Hi! I’m Geordan Oliver. I’m Ojibwe Anishinaabe from Beausoleil First Nation on Christian Island. I’m 16 years old going into my third year of high school. I’m passionate in the field of wild life preservation and also the sport of basketball and business studies.

I discovered TRACKS through their poster online. I was immediately interested as in the poster it stated Indigenous culture would be one of the main focuses. This got my attention because, being a part of an enfranchised Indigenous family, my Indigenous heritage was not talked about and very little was known. Thankfully, so far through the TRACKS program, I have been able to make reconnections to my heritage and ancestry.

I hope to apply the knowledge I will gain from this program to help fix the false beliefs about Indigenous peoples wherever I go, may it be in business, sports, or anything. People need to learn all of Canadian history not just the Western version of it.


Gabe Dimock

Hey! My name is Gabriel Dimock. I have grown up in Peterborough my whole life. I have South American, European, Mi’kmaq and Cree ancestry. Throughout my years of growing up I have played a multitude of sports ranging from Judo all the way to Football and Basketball. I will attend Trent University in the Fall of 2019. I will be in the Trent/Swansea Sociology-Law program as a put a high value into justice and equality and hope to make the world a better place.

I have little job experience as I only babysat until I first worked at TRACKS as a camp counselor in 2017. Currently, I am working as an Oshkwazin Youth Ambassador with TRACKS. As an ambassador, I hope to gain knowledge on my Indigenous culture and have it apply and possible guide my future. I really look forward to learning more about what TRACKS has to offer and am excited to have that knowledge.


Joe Lavalley

Joseph Lavalley of Algonquin of Pikwakanagan First Nation is one of four Oshkwazin Youth Ambassadors at TRACKS this Summer. He was born and raised in Peterborough, currently attending Holy Cross Secondary School on Lansdowne Street West.

Joseph is lookin forward to go into his grade twelve year enrolled in the S.E.A.L (Sports Excellence and Athletic Leadership) program in the upcoming school year. Hockey has played a major influence in his life since the time he could skate. The upcoming season has him excited to see where it will take him. Recently, he has developed a passion for fitness and nutrition and things he may pursue a career in the industry.

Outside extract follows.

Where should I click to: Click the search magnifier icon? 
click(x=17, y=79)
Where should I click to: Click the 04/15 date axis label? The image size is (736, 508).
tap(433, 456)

He came across TRACKS and the Oshkwazin Youth Ambassador position through his high school’s twitter page. Joseph thought this position would be a great opportunity to explore his indigeneity and foster new and stronger leadership skills. He believes Indigenous youth leadership is very important for multiple reasons as ultimately the youth are the future decision makers. This means the youth have to be well educated in traditional and contemporary leadership skills to help preserve the culture and practices of Indigenous people. As Indigenous people have faced many challenges and injustices over the years, these new and stronger leadership skills will be used to shape a positive response to change in light of the ongoing truth and reconciliation efforts.

Overall, he is excited for the rest of the summer and proud to call himself an Oshkwazin Youth Ambassador.